A Way Up
Helping Americans build their credit
More than 50 million adults in the US are either unbanked or underbanked and either have no access to credit or have to rely on notoriously expensive alternative financing sources such as payday loans and check-cashing services. At the same time, these individuals face a structural impediment to building their credit scores and ultimately qualifying for cheaper financing. One firm has found a unique solution to this problem—it helps individuals with low credit scores by issuing them free or low-cost, limited-use Mastercards that they can use to pay for certain subscription services, such as Netflix or Spotify, as long as they pay off the bills in full each month, and in the process build up their credit scores.
And Arena found a way to help this company help its customers.
This company can solve an important societal need, but it also faces a financing mismatch between the time that its customers pay for their subscriptions via the Mastercard and the time the customers pay the resulting balances on their card statements. The company was spending large portions of its working capital on customer acquisition, marketing, and general overhead and needed more working capital on its balance sheet.
Given that this is an early-stage company, there was not the typical track record to be able to underwrite, and the facility started at a small initial size that would not attract most players. Arena was able to see what’s possible and structure a facility that provided the requisite downside protection while allowing this company to set a base upon which to grow.
Arena provided a senior secured credit facility of up to $100 million. The Arena credit facility had a maturity of three years and was governed by a borrowing base of eligible receivables. It allows the company to grow its customer base by transforming its customers’ monthly subscription payment habits into a credit-building mechanism with the use of 12-month, auto-renewing installment loans.
For each customer, the company reports to all three main credit bureaus—Equifax, Experian, and TransUnion—an installment loan with a 12-month term and a specific monthly available credit amount.
This means, for example, that if a customer’s monthly credit limit is $17 (the lowest available), the company reports an installment loan of 12 x $17, or $204. The installment loans are given to users with no fees and no interest, and eligible cardholders have three tiers of subscription services to choose from, with access to the first tier being free and access to the other two tiers (with more services to choose from and higher overall credit limits) costing $4.99 per month and $9.99 per month, respectively.

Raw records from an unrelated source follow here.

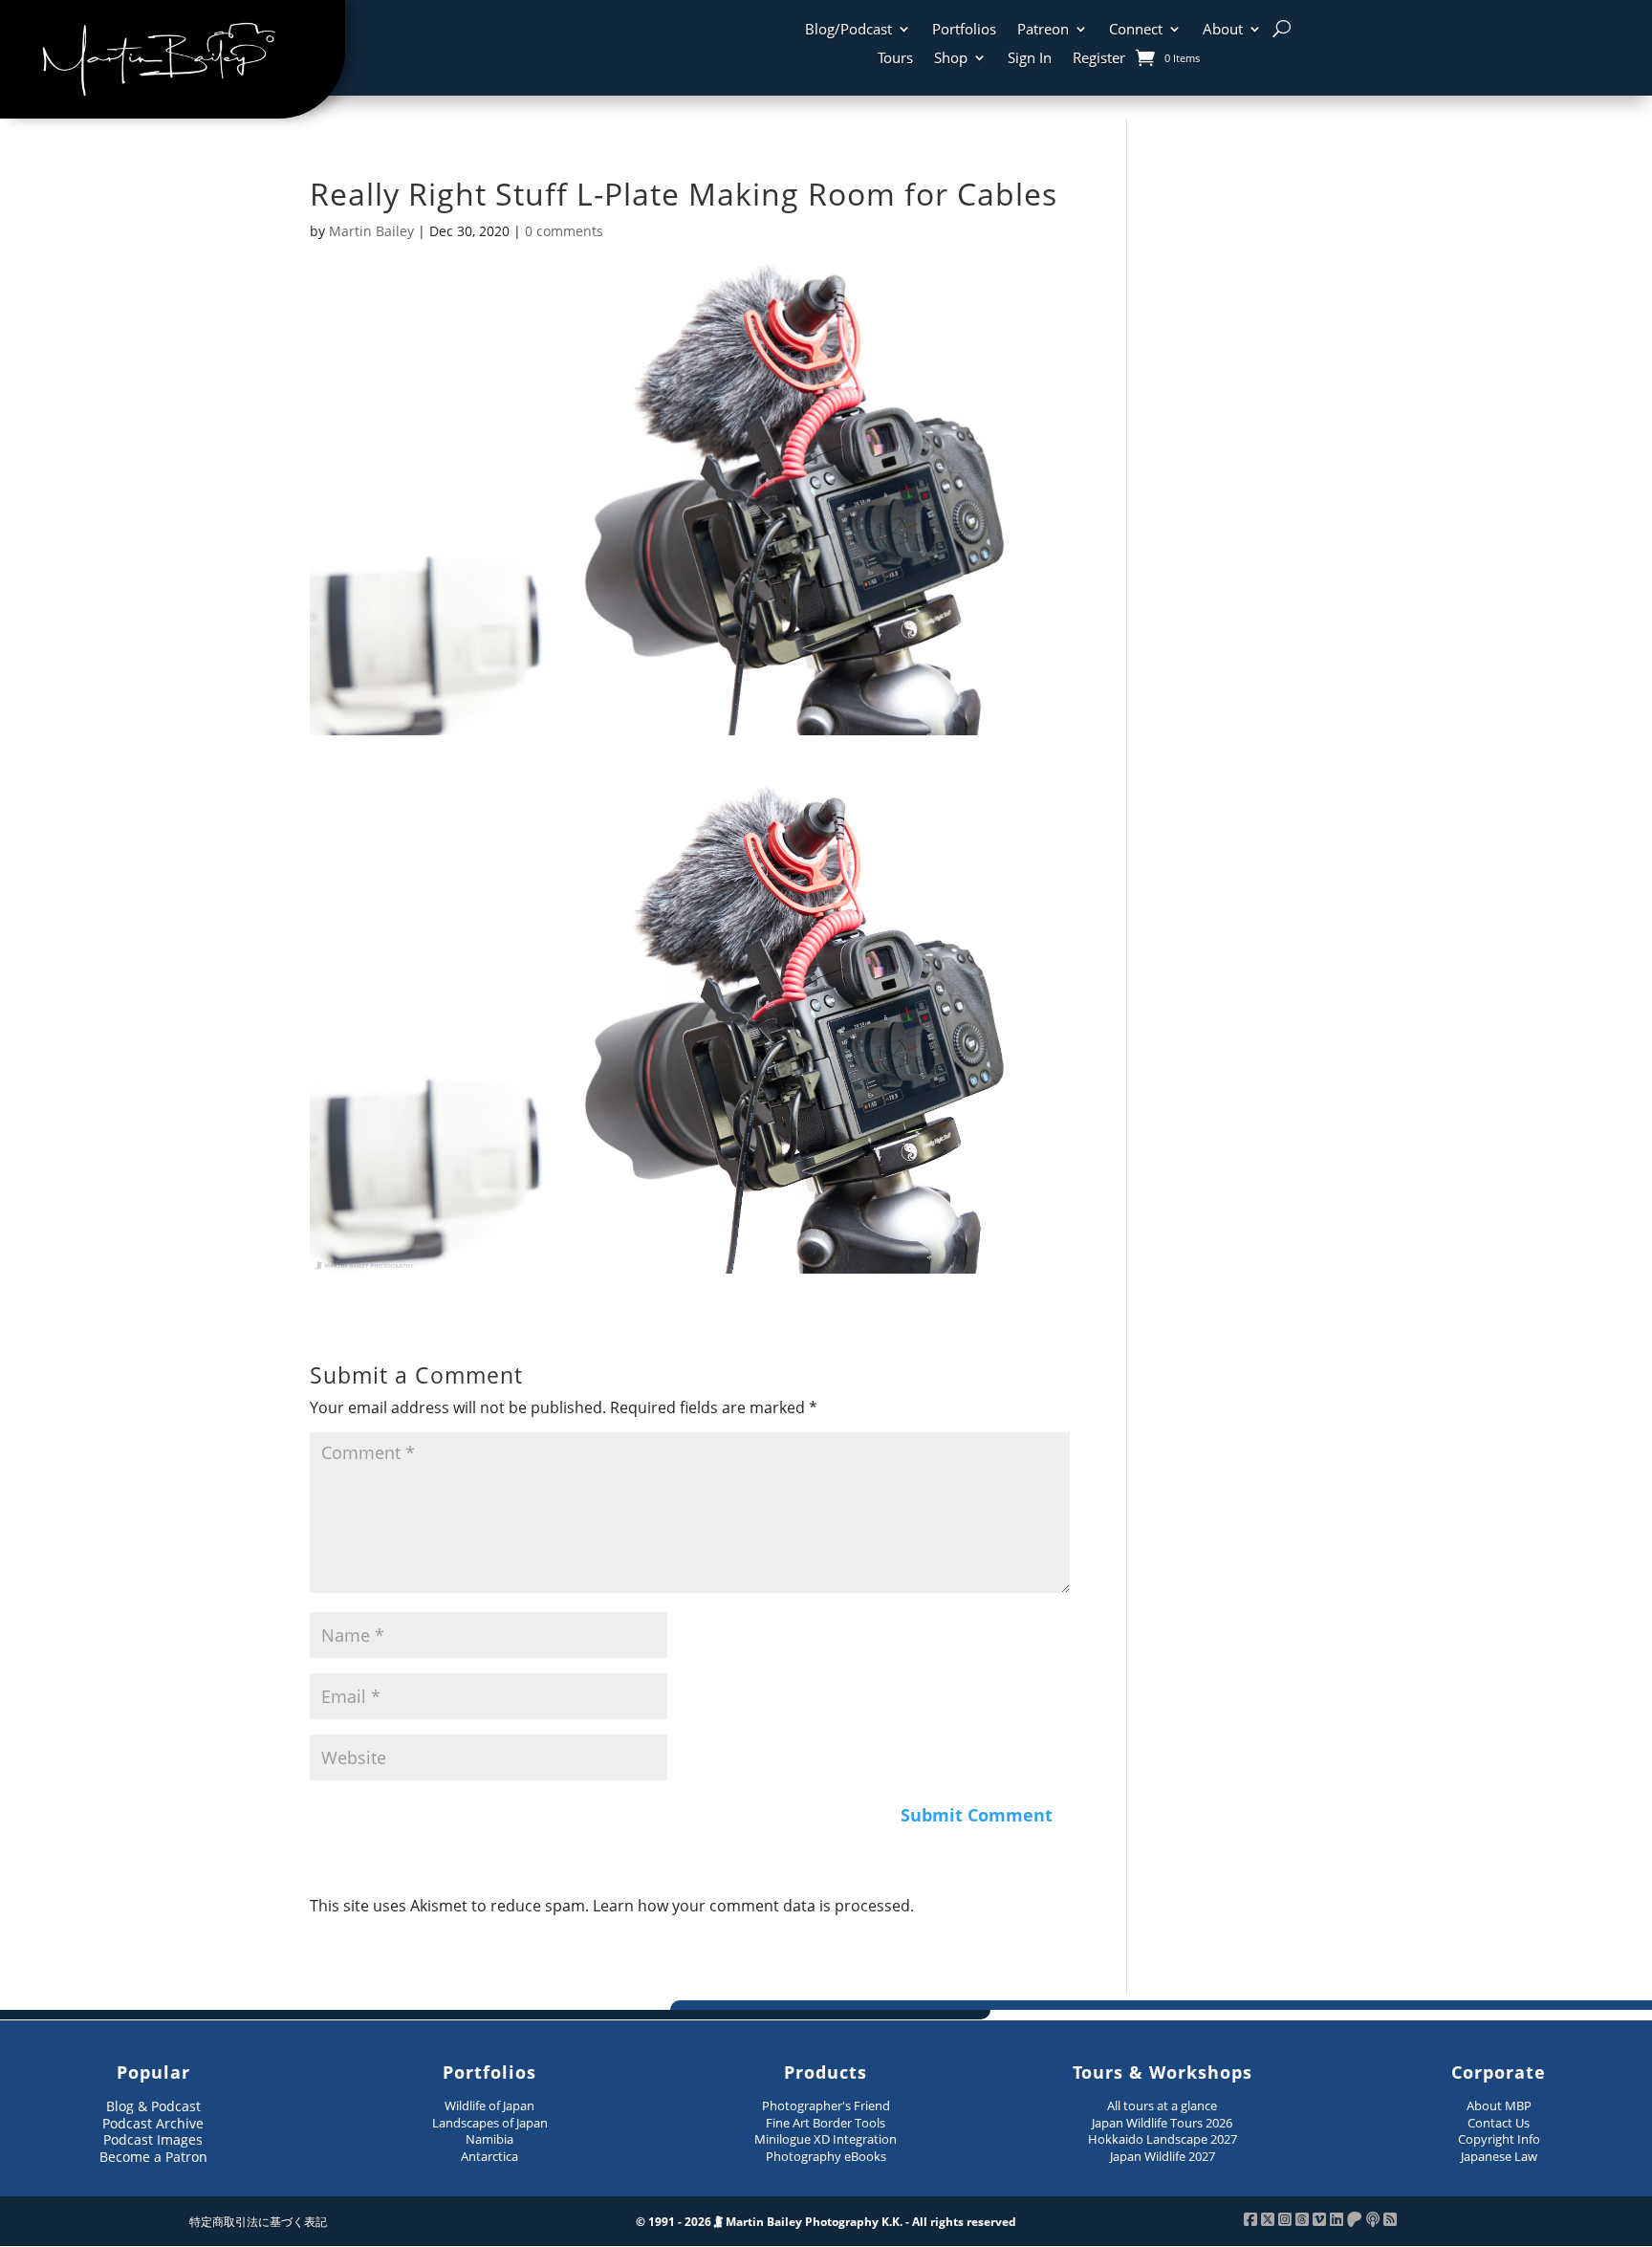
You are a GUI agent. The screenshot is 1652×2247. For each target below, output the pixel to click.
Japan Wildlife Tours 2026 (1162, 2122)
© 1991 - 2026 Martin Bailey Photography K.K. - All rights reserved (826, 2222)
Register (1099, 59)
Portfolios (964, 30)
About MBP (1499, 2105)
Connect (1136, 30)
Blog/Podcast (848, 30)
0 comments (564, 231)
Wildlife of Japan (489, 2105)
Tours (895, 59)
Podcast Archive (153, 2123)
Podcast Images (153, 2139)
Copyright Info (1499, 2139)
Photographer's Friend (826, 2105)
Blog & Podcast (153, 2106)
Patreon (1043, 30)
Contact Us (1498, 2122)
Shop (950, 59)
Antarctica (489, 2156)
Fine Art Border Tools (825, 2122)
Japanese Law (1499, 2156)
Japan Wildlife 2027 (1162, 2156)
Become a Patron (153, 2157)
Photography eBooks (826, 2156)
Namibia (489, 2139)
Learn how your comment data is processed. (753, 1905)
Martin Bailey (371, 231)
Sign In (1030, 59)
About (1223, 30)
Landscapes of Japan (490, 2122)
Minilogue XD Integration (825, 2139)
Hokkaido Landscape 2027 (1162, 2139)
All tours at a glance (1162, 2105)
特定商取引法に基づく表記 (258, 2222)
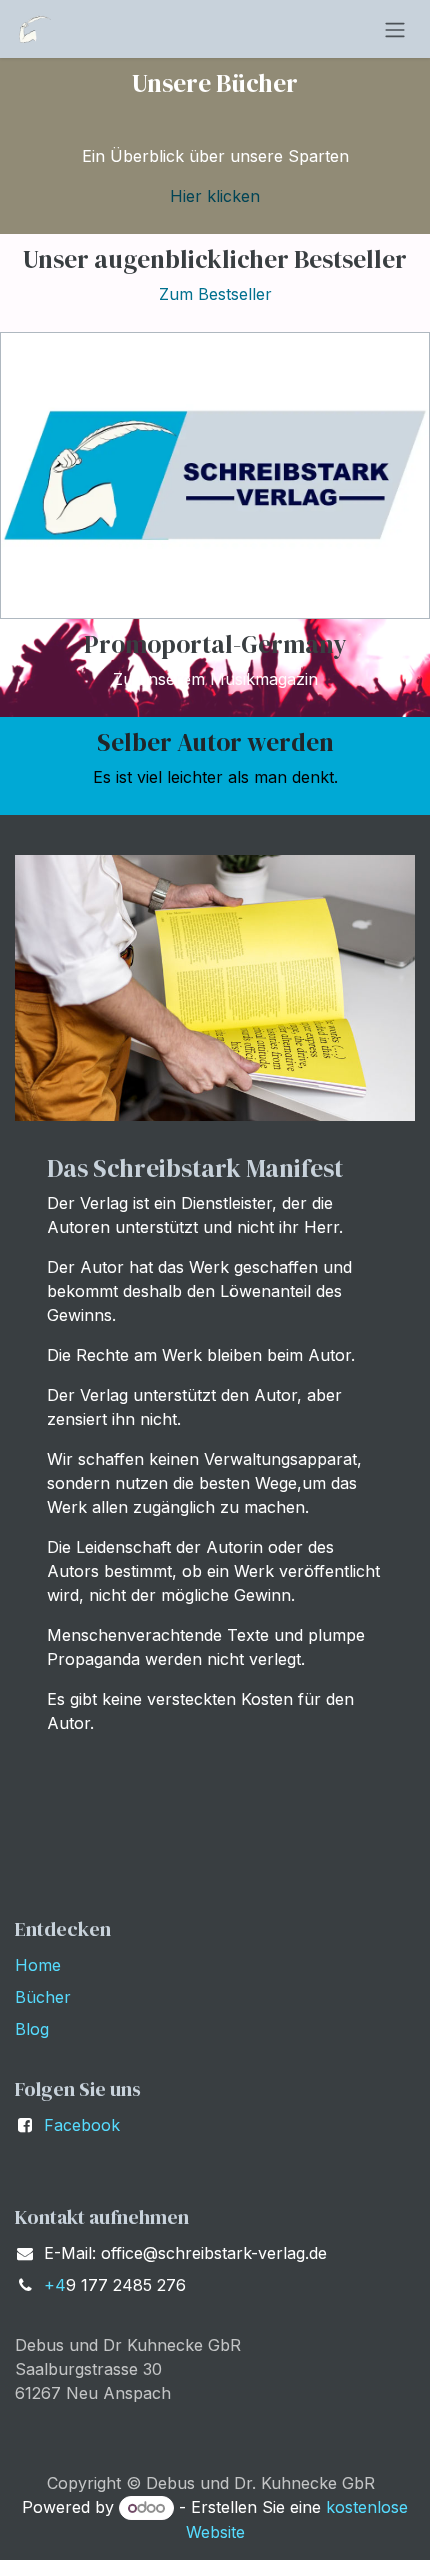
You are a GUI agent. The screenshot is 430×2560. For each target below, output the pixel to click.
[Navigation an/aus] (395, 29)
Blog (32, 2029)
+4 (55, 2285)
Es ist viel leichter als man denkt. (215, 777)
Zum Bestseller (215, 294)
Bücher (43, 1997)
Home (38, 1965)
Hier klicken (215, 196)
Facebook (82, 2125)
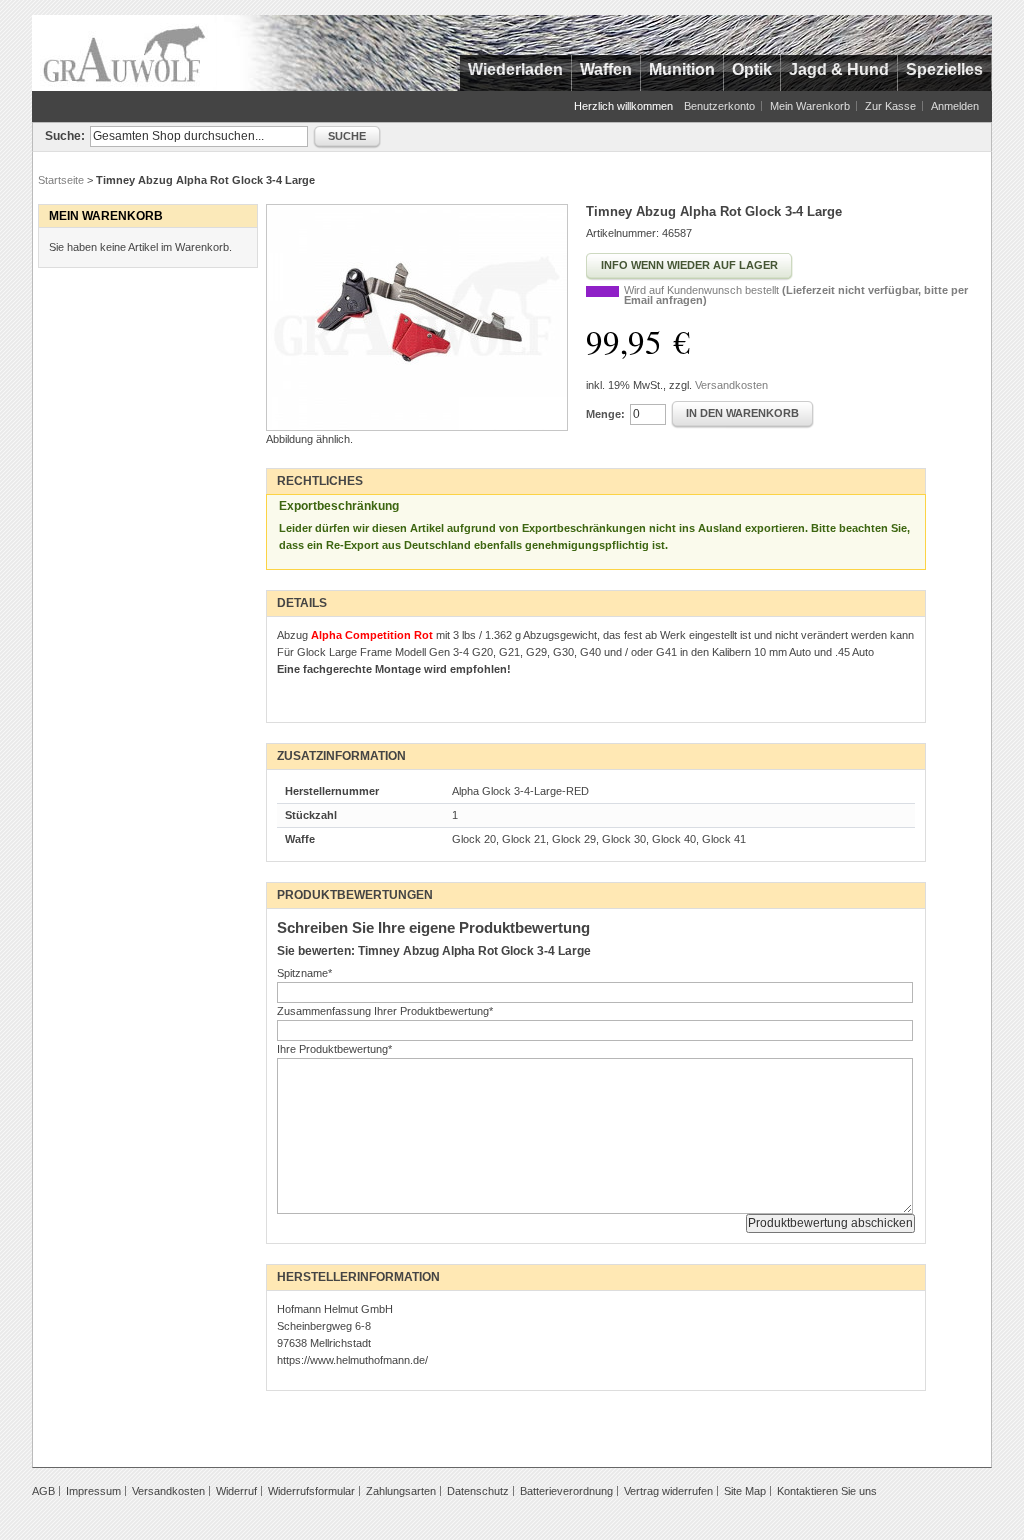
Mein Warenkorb (810, 106)
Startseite (61, 180)
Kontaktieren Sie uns (827, 1491)
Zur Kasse (890, 106)
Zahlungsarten (401, 1491)
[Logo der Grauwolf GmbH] (124, 53)
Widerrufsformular (311, 1491)
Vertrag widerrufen (668, 1491)
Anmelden (955, 106)
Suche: (65, 136)
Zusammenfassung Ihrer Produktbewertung (385, 1011)
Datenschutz (478, 1491)
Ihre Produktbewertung (334, 1049)
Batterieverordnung (566, 1491)
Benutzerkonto (719, 106)
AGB (43, 1491)
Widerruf (236, 1491)
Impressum (93, 1491)
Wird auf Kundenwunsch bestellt (796, 295)
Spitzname (304, 973)
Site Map (745, 1491)
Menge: (605, 414)
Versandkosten (731, 385)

The company launched its free product—the first stage of its “freemium” model—in 2019. It then partnered with other firms to expand the free service nationwide, then added the premium offerings—so it was, at the time, a very young company experiencing significant subscriber growth. Overall, the company’s product is very effective in building its customers’ credit scores. At the time of our investment, for example, roughly two-thirds of its active users had seen score increases, and these increases averaged about 22 points after 12 months.
Arena’s track record of comfort with complexity, and the flexibility to engage in opportunities that other firms might pass up, is one reason our portfolio includes so many companies, like this one, that can be highly successful and can contribute to the greater good.